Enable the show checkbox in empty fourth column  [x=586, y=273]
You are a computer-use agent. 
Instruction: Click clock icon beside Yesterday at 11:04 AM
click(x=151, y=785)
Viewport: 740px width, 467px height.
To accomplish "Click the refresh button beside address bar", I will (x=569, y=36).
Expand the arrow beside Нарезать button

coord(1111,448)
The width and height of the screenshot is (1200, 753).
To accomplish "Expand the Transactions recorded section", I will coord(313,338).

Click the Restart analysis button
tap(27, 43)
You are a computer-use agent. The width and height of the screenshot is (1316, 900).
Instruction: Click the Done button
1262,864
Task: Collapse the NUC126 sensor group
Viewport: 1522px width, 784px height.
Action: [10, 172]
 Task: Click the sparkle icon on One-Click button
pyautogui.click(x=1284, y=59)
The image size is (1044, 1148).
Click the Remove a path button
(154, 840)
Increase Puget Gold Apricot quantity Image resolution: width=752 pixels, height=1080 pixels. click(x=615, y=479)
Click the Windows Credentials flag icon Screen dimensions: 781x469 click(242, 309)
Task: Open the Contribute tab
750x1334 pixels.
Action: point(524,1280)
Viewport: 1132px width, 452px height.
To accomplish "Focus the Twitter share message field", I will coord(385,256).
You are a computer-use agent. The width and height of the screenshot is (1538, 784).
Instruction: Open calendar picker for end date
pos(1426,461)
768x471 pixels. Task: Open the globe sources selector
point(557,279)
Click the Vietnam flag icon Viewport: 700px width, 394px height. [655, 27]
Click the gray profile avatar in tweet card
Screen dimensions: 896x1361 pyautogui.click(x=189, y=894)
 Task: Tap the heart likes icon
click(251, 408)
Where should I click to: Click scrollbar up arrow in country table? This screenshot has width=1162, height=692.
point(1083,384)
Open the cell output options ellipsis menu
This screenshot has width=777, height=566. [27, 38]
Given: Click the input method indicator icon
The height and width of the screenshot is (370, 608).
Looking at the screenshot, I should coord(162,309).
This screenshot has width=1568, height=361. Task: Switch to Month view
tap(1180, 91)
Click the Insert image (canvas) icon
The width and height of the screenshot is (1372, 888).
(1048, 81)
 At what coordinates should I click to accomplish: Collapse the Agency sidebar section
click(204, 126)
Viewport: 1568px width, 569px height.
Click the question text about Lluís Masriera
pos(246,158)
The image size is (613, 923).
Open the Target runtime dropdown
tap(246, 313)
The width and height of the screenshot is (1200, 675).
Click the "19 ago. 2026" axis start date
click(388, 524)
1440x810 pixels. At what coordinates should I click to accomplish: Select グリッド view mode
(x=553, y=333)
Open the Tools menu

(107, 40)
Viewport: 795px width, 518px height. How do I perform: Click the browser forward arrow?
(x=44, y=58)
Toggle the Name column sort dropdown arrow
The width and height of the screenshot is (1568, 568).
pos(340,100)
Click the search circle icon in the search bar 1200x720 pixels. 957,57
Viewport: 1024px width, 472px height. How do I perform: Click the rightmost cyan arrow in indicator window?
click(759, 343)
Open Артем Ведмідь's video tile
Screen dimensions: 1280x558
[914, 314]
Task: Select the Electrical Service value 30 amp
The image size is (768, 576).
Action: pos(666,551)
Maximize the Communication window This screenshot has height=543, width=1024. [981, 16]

EXERCISE DETAILS =
Return the listing above in full, character for character.

RESPONSE AREA =
Enable the show checkbox in empty fourth column  [x=586, y=273]
You are a computer-use agent. 
Instruction: Click clock icon beside Yesterday at 11:04 AM
click(x=151, y=785)
Viewport: 740px width, 467px height.
To accomplish "Click the refresh button beside address bar", I will (x=569, y=36).
Expand the arrow beside Нарезать button

coord(1111,448)
The width and height of the screenshot is (1200, 753).
To accomplish "Expand the Transactions recorded section", I will coord(313,338).

Click the Restart analysis button
tap(27, 43)
You are a computer-use agent. The width and height of the screenshot is (1316, 900).
Instruction: Click the Done button
1262,864
Task: Collapse the NUC126 sensor group
Viewport: 1522px width, 784px height.
Action: [10, 172]
 Task: Click the sparkle icon on One-Click button
pyautogui.click(x=1284, y=59)
The image size is (1044, 1148).
Click the Remove a path button
(154, 840)
Increase Puget Gold Apricot quantity Image resolution: width=752 pixels, height=1080 pixels. click(x=615, y=479)
Click the Windows Credentials flag icon Screen dimensions: 781x469 click(242, 309)
Task: Open the Contribute tab
750x1334 pixels.
Action: point(524,1280)
Viewport: 1132px width, 452px height.
To accomplish "Focus the Twitter share message field", I will coord(385,256).
You are a computer-use agent. The width and height of the screenshot is (1538, 784).
Instruction: Open calendar picker for end date
pos(1426,461)
768x471 pixels. Task: Open the globe sources selector
point(557,279)
Click the Vietnam flag icon Viewport: 700px width, 394px height. [655, 27]
Click the gray profile avatar in tweet card
Screen dimensions: 896x1361 pyautogui.click(x=189, y=894)
 Task: Tap the heart likes icon
click(251, 408)
Where should I click to: Click scrollbar up arrow in country table? This screenshot has width=1162, height=692.
point(1083,384)
Open the cell output options ellipsis menu
This screenshot has width=777, height=566. [27, 38]
Given: Click the input method indicator icon
The height and width of the screenshot is (370, 608).
Looking at the screenshot, I should coord(162,309).
This screenshot has width=1568, height=361. Task: Switch to Month view
tap(1180, 91)
Click the Insert image (canvas) icon
The width and height of the screenshot is (1372, 888).
(1048, 81)
 At what coordinates should I click to accomplish: Collapse the Agency sidebar section
click(204, 126)
Viewport: 1568px width, 569px height.
Click the question text about Lluís Masriera
pos(246,158)
The image size is (613, 923).
Open the Target runtime dropdown
tap(246, 313)
The width and height of the screenshot is (1200, 675).
Click the "19 ago. 2026" axis start date
click(388, 524)
1440x810 pixels. At what coordinates should I click to accomplish: Select グリッド view mode
(x=553, y=333)
Open the Tools menu

(107, 40)
Viewport: 795px width, 518px height. How do I perform: Click the browser forward arrow?
(x=44, y=58)
Toggle the Name column sort dropdown arrow
The width and height of the screenshot is (1568, 568).
pos(340,100)
Click the search circle icon in the search bar 1200x720 pixels. 957,57
Viewport: 1024px width, 472px height. How do I perform: Click the rightmost cyan arrow in indicator window?
click(759, 343)
Open Артем Ведмідь's video tile
Screen dimensions: 1280x558
[914, 314]
Task: Select the Electrical Service value 30 amp
The image size is (768, 576).
Action: pos(666,551)
Maximize the Communication window This screenshot has height=543, width=1024. [981, 16]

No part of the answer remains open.